This work exposes a critical privacy risk: generative AI browser assistants silently collect sensitive user data and construct cross-site behavioral profiles without explicit user interaction. To systematically audit this behavior, we analyze the top ten mainstream assistants using a novel joint auditing framework that combines network traffic analysis with explainable prompt injection. Our findings reveal that all ten assistants rely on remote APIs; eight transmit full HTML documents and form contents; six share persistent user identifiers with third parties; and seven reliably infer demographic attributes—including age, gender, and income—for response personalization, with none providing effective user-controllable privacy mechanisms. Beyond uncovering pervasive implicit data collection and cross-context profiling in GenAI assistants, this study establishes the first privacy auditing paradigm specifically designed for AI-native applications, advancing both empirical understanding and methodological rigor in AI privacy research.
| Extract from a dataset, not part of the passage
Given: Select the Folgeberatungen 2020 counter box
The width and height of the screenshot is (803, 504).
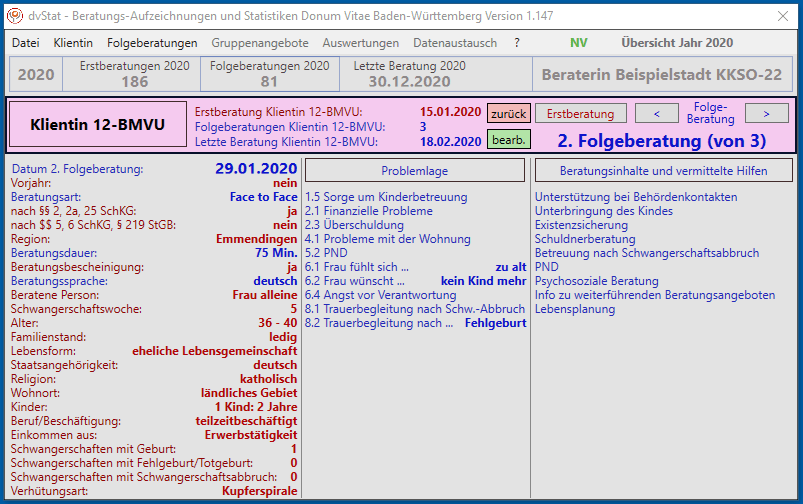Looking at the screenshot, I should click(x=269, y=75).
Generative AI (GenAI) browser assistants integrate powerful capabilities of GenAI in web browsers to provide rich experiences such as question answering, content summarization, and agentic navigation. These assistants, available today as browser extensions, can not only track detailed browsing activity such as search and click data, but can also autonomously perform tasks such as filling forms, raising significant privacy concerns. It is crucial to understand the design and operation of GenAI browser extensions, including how they collect, store, process, and share user data. To this end, we study their ability to profile users and personalize their responses based on explicit or inferred demographic attributes and interests of users. We perform network traffic analysis and use a novel prompting framework to audit tracking, profiling, and personalization by the ten most popular GenAI browser assistant extensions. We find that instead of relying on local in-browser models, these assistants largely depend on server-side APIs, which can be auto-invoked without explicit user interaction. When invoked, they collect and share webpage content, often the full HTML DOM and sometimes even the user's form inputs, with their first-party servers. Some assistants also share identifiers and user prompts with third-party trackers such as Google Analytics. The collection and sharing continues even if a webpage contains sensitive information such as health or personal information such as name or SSN entered in a web form. We find that several GenAI browser assistants infer demographic attributes such as age, gender, income, and interests and use this profile--which carries across browsing contexts--to personalize responses. In summary, our work shows that GenAI browser assistants can and do collect personal and sensitive information for profiling and personalization with little to no safeguards.